The battery is the second highest globally installed ESS capacity after pumped hydro storage [52]. The battery energy storage system (BESS) has a high energy density and can maintain a charge for a prolonged period. As a result, several utilities are turning to BESS for power leveling, voltage and frequency management, and FRT improvement. The BESS is lightweight, and has a high energy density, high power density, quick response time, and high cycle efficiency [45,53]. Additionally, over the passage of time, the cost of battery energy storage systems (BESS) has decreased significantly [54]. However, the BESS size determines how much time it will take to deliver energy to offset the energy deficiency caused by the RER intermittency. The work reported in [55,56] connected the battery with the HVDC-link and onshore AC side through MMC to mitigate wind energy fluctuation. As a result, it requires expensive infrastructure similar to that of the grid-connected converter.

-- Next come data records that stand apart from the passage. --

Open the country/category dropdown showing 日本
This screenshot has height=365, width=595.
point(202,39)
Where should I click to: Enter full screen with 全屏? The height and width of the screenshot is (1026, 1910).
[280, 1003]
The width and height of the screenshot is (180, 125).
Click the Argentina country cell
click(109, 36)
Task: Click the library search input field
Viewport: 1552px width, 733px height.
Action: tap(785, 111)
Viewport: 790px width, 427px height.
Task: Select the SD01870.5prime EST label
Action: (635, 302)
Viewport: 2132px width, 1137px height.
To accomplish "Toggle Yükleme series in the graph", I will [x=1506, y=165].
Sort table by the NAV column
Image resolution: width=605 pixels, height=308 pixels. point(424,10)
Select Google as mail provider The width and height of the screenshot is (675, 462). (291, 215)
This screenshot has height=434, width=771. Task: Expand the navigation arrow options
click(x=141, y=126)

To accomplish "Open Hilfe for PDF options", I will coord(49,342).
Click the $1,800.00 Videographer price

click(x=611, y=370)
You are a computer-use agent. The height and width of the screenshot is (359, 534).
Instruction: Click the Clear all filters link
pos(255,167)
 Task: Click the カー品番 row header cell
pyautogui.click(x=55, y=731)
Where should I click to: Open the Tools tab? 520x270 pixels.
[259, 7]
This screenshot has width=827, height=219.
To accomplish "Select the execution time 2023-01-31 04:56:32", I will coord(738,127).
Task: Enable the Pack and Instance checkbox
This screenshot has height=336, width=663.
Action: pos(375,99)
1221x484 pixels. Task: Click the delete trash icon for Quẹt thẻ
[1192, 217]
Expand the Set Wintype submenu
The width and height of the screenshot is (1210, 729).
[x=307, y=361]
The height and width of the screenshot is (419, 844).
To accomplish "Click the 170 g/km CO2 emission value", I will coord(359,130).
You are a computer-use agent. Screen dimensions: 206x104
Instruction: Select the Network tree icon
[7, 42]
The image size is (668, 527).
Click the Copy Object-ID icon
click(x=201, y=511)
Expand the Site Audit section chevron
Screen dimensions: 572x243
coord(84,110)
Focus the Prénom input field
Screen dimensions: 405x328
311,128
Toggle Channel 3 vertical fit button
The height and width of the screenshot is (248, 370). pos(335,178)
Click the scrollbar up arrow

In addition, non-real-time simulation software employing an average model was used to perform the simulation. In adddition, AC side faults have not been considered. According to the article [57,58], there are three configurations of battery-connected MMC. A cascaded centralized battery string is placed on the DC-link to provide bidirectional active power [59]. However, this increases loss, and undergoes high-voltage stress and no galvanic isolation. In a cascaded converter with a BESS, the battery forms the DC source with an individual converter, and the HVDC-link forms with a cascaded converter [60]. The literature [61,62,63,64,65] has discussed MMC with an integrated battery connected with a submodule. However, this requires a bidirectional DC-DC converter. Furthermore, the simulation has not considered the complete system with individual MMC submodules and the distributed battery. One submodule with a battery was used to scale and present all submodule dynamics.
Considering the aforementioned notes and challenges, this research proposes a novel local voltage-based battery energy control scheme to control the surplus power in the HVDC-link during the AC side low-voltage faults. In addition, it combines the control of the transient performance enhancement to deal with the intermittent nature of the RER. In summary, the major contributions of this research are:
  • A local voltage-based combined energy control approach for the battery (a) to regulate the HVDC-link voltage during the low-voltage faults at the PCC of AC grids, and (b) to address intermittency caused by the renewable energy generation fluctuation.
  • Simulation and testing of the complete systems in a real-time digital simulator (RTDS) and dSPACE-based controller hardware in the loop (CHIL), with detailed converter models.
The rest of the article is structured as follows. Section 2 presents the framework of the controller employed in the PV-wind-battery-based renewable energy integrated MMC-HVDC system. Section 3 demonstrates the proposed control strategy for the battery energy management system to control the surplus power in the HVDC-link and smooth out the transience caused by solar and wind energy variation. Section 4 provides detailed simulation results for the HVDC-link voltage regulation during low-voltage AC side transient faults and the enhancement of transient performance due to RER intermittency. Finally, Section 5 draws conclusions and provides future research directions.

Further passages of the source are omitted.